··· GIVEN DATA ···

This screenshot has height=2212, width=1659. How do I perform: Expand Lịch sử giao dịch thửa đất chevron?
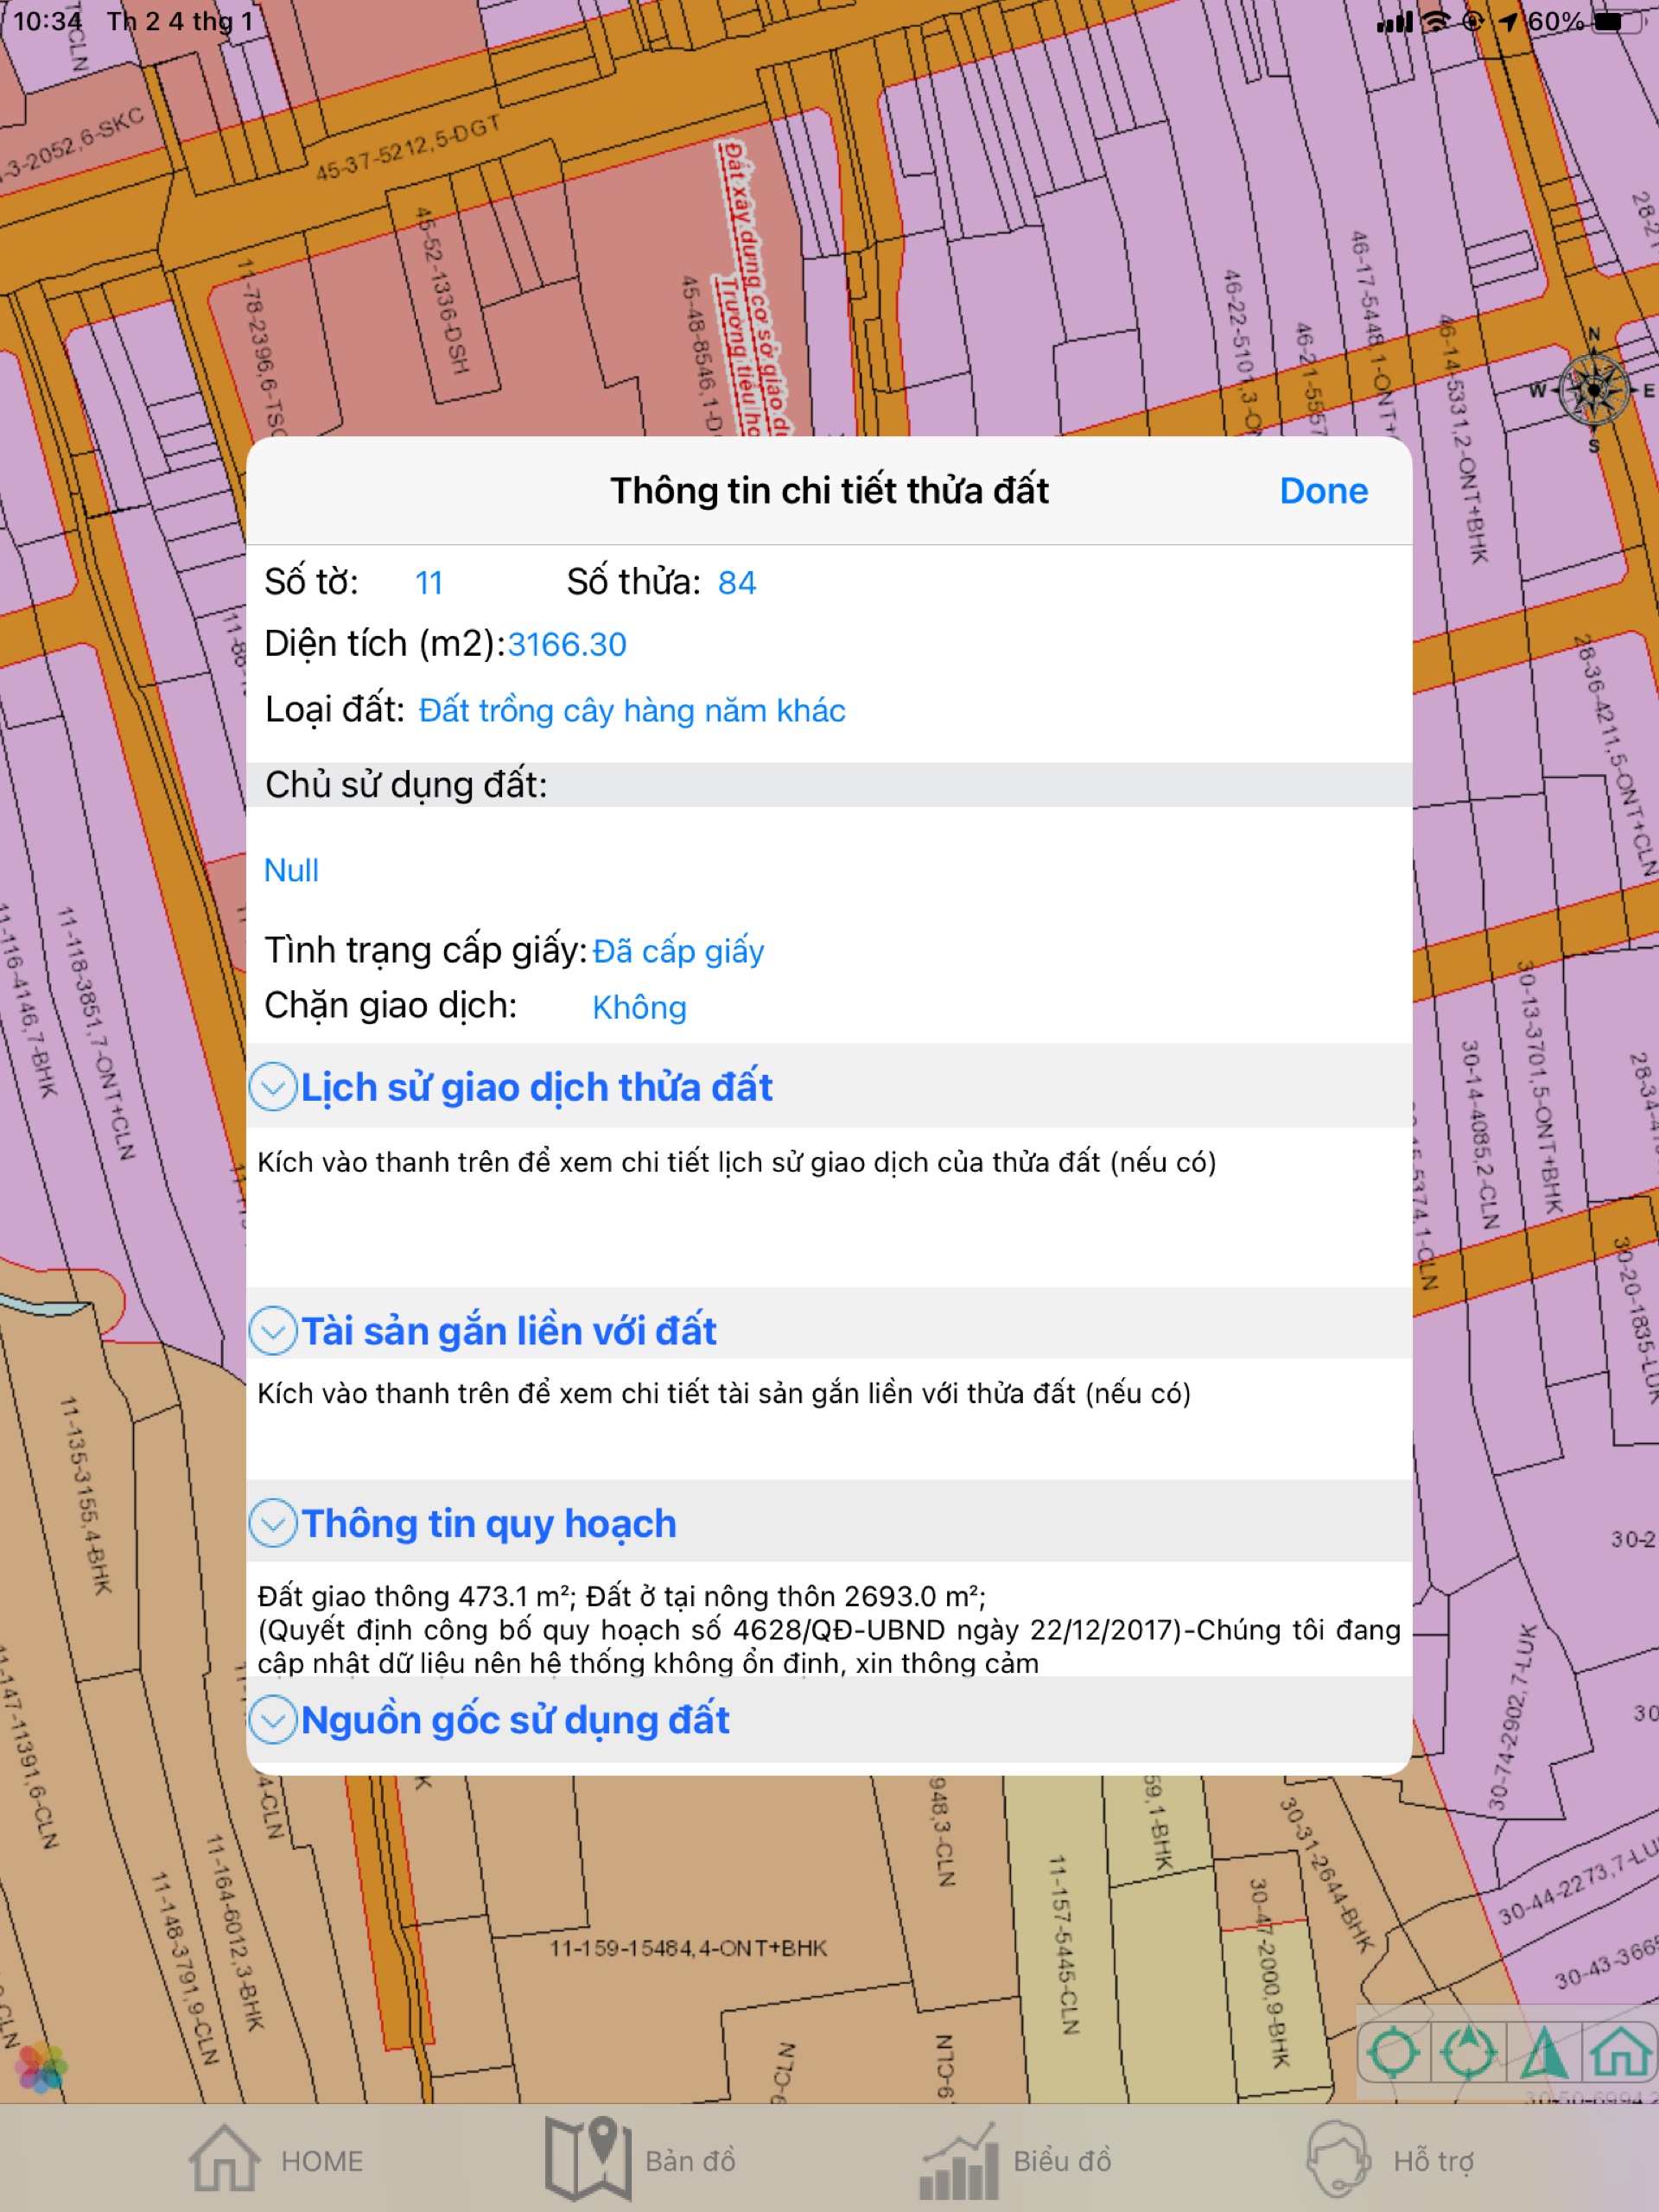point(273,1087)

···
··· GIVEN DATA ···

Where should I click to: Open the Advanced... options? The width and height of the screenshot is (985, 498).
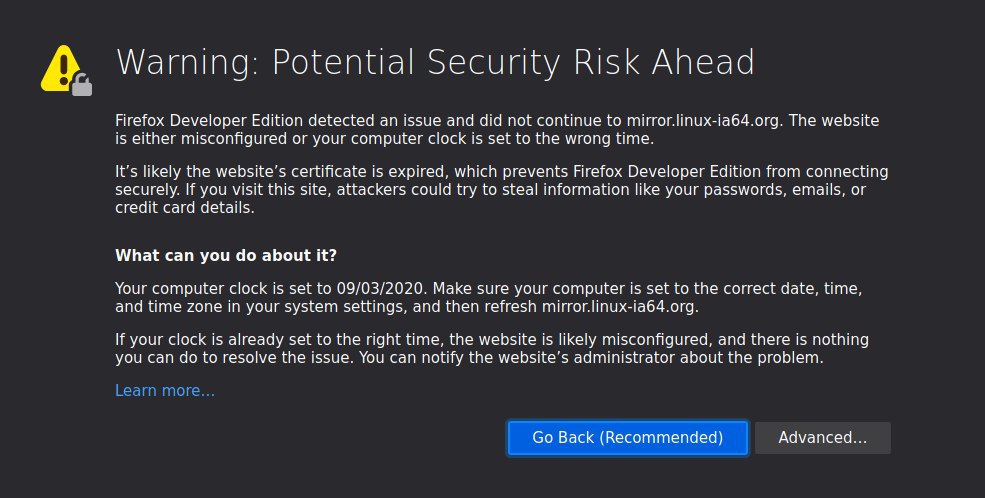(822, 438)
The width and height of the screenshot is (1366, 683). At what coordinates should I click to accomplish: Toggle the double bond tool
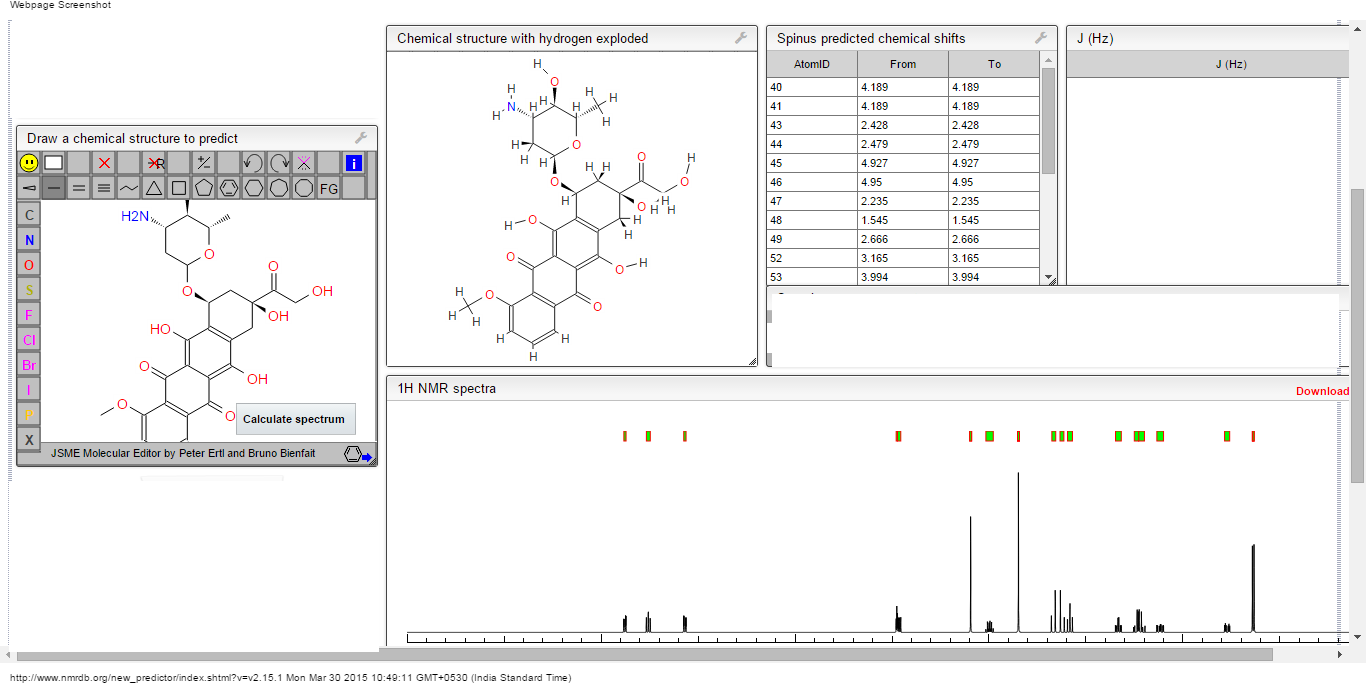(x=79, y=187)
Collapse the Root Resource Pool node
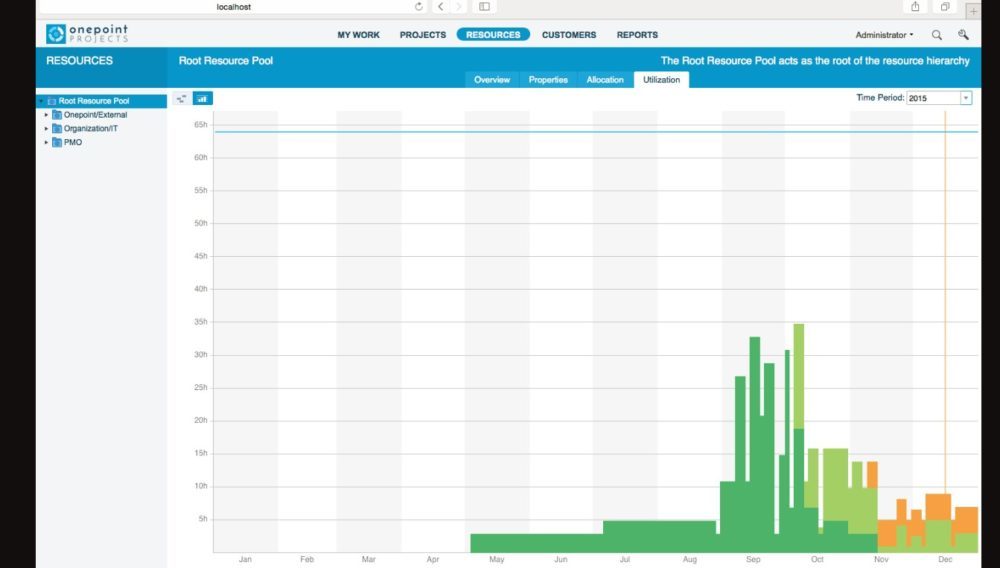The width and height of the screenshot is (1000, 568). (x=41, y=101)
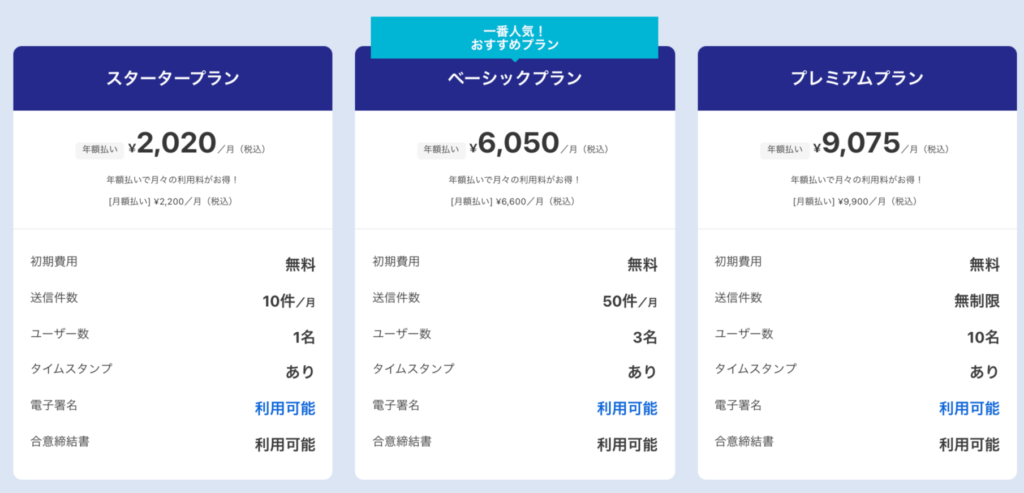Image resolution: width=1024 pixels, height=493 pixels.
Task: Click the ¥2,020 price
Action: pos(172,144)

···
··· GIVEN DATA ···

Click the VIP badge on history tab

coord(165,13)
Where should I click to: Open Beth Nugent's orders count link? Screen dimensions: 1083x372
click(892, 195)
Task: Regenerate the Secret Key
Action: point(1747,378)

···

AIM OF THE TASK –
In the data from the line with "Click the VIP badge on history tab" to the line with "Action: point(1747,378)", change "VIP badge" to "premium badge" and give those lines again with everything else unchanged.

FULL RESPONSE –
Click the premium badge on history tab

coord(165,13)
Where should I click to: Open Beth Nugent's orders count link? Screen dimensions: 1083x372
click(892, 195)
Task: Regenerate the Secret Key
Action: point(1747,378)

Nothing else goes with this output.